Confounding variables
Now we insert a confounding variable in to the mix. Here, x2 can influence the treatment as well as the outcome.
n_samples = 1000
n_features = 3
treatment_binary = True
rand = np.random.default_rng(0)
x = rand.normal(loc=rand.normal(size=n_features), size=(n_samples, n_features))
def logit(p):
return np.log(p) - np.log(1 - p)
def inv_logit(p):
return np.exp(p) / (1 + np.exp(p))
# confound t with x_2
if treatment_binary:
t = rand.binomial(n=1, p=inv_logit(x[:, [1]]), size=(n_samples, 1))
else:
t = rand.normal(size=(n_samples, 1)) + x[:, [1]]
bias = rand.normal()
weights = rand.normal(size=(n_features + 1, 1))
y = bias + np.dot(np.concatenate([t, x], axis=1), weights) + rand.normal()
x_cols = [f"x_{idx+1}" for idx in range(3)]
t_col = "t"
y_col = "y"
df = pd.DataFrame(x, columns=x_cols)
df[t_col] = t
df[y_col] = y
df = df[[y_col, t_col] + x_cols]
causal_graph = """
digraph {
t -> y;
x1 -> y;
x2 -> y;
x3 -> y;
x2 -> t;
}
"""
model = CausalModel(
data=df, graph=causal_graph.replace("\n", " "), treatment=t_col, outcome=y_col
)
model.view_model()
display(Image(filename="causal_model.png"))
# fit linear regression with adding a feature at a time
import sklearn.linear_model
fitted_bias = []
fitted_coef = []
for idx in range(n_features + 1):
model = sklearn.linear_model.LinearRegression()

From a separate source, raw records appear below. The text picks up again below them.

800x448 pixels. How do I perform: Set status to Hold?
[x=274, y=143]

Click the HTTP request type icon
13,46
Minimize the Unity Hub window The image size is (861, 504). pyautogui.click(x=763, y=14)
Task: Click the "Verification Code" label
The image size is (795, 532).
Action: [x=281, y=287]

model.fit(df[[t_col] + x_cols[:idx]], df[y_col])
fitted_bias.append(model.intercept_)
fitted_coef.append(model.coef_)
print("\n")
print("True weights:")
print(bias, weights)
df_coef = pd.DataFrame(fitted_coef, columns=[t_col] + x_cols)

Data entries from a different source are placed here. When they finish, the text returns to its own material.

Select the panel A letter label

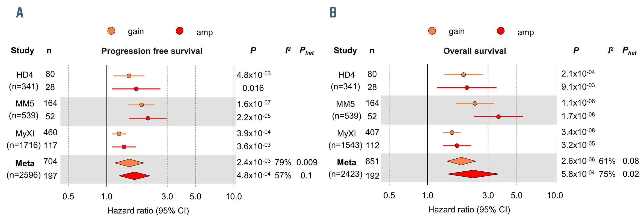pos(20,13)
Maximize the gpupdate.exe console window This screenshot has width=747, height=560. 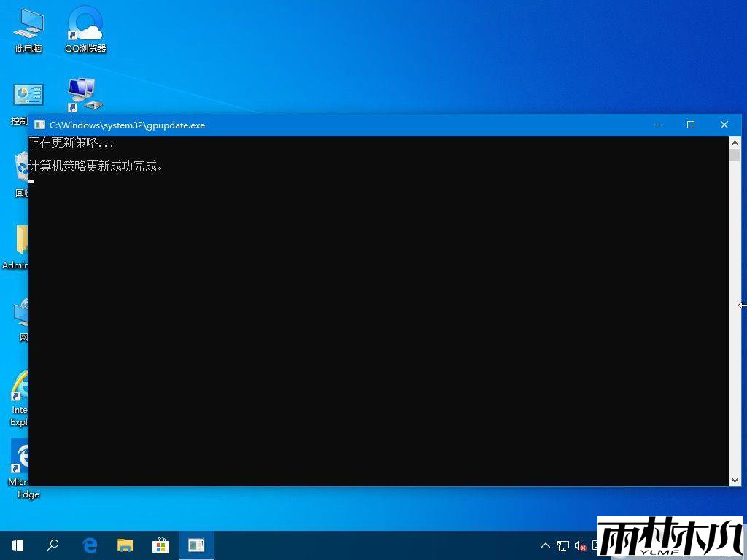691,125
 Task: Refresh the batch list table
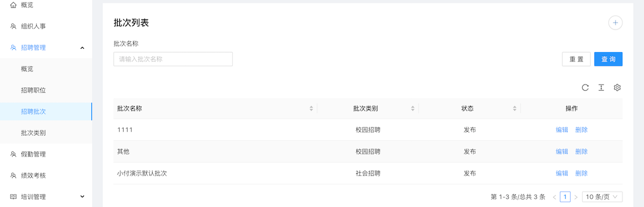point(586,87)
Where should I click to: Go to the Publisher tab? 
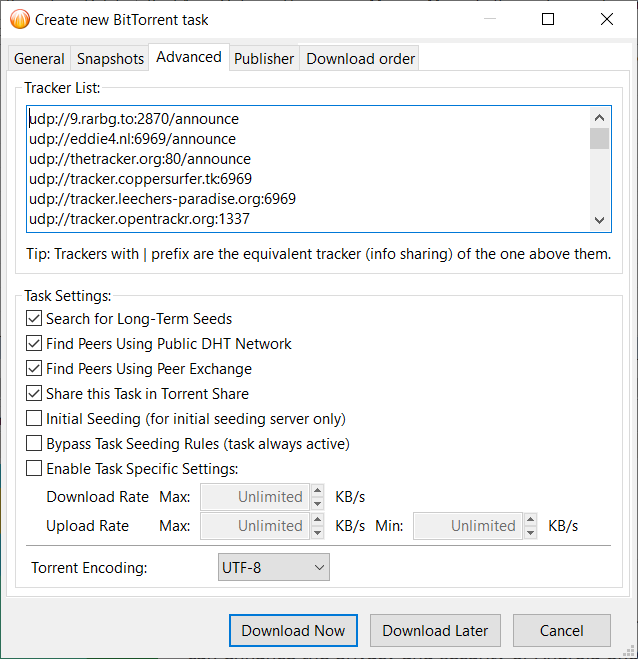coord(264,59)
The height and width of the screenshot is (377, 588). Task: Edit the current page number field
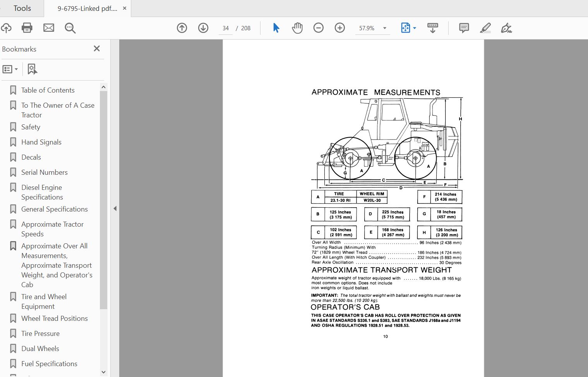tap(225, 28)
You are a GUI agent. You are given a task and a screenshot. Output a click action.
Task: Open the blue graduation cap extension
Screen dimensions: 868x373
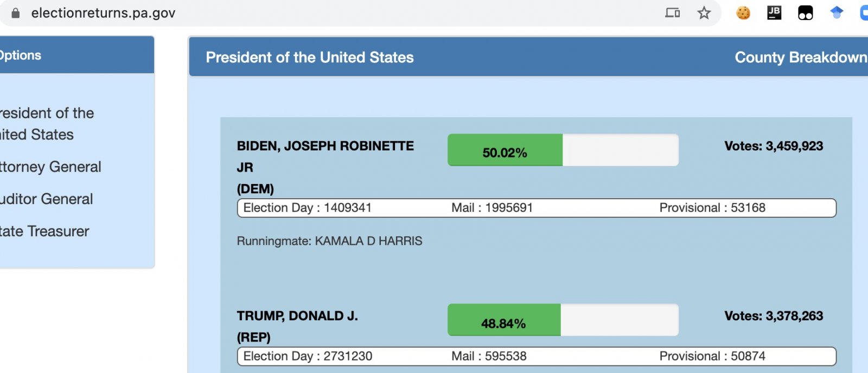pos(837,13)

df_coef["bias"] = fitted_bias
df_coef
True weights:
2.0066816575193047 [[ 1.64781487]
[-0.30894266]
[-1.6550682 ]
[-1.02182841]]
| t | x_1 | x_2 | x_3 | bias | |
|---|---|---|---|---|---|
| 0 | 0.347971 | NaN | NaN | NaN | 1.982377 |
| 1 | 0.358052 | -0.271728 | NaN | NaN | 1.983870 |
| 2 | 1.675090 | -0.301064 | -1.642632 | NaN | 1.168674 |
| 3 | 1.647815 | -0.308943 | -1.655068 | -1.021828 | 1.803989 |
The coefficient for the treatment is biased until we include x_2. This illustrates how running a regression to estimate an average treatment effect is incorrect if we don’t include the confounding variables.
Collider variables
Now we insert a collider variable in to the mix. x3 can influence the treatment as well as the outcome.
n_samples = 1000
n_features = 3
treatment_binary = True
rand = np.random.default_rng(0)
x = rand.normal(loc=rand.normal(size=n_features), size=(n_samples, n_features))
if treatment_binary:
t = rand.binomial(n=1, p=0.5, size=(n_samples, 1))
else:
t = rand.normal(size=(n_samples, 1))
bias = rand.normal()
weights = rand.normal(size=(n_features + 1, 1))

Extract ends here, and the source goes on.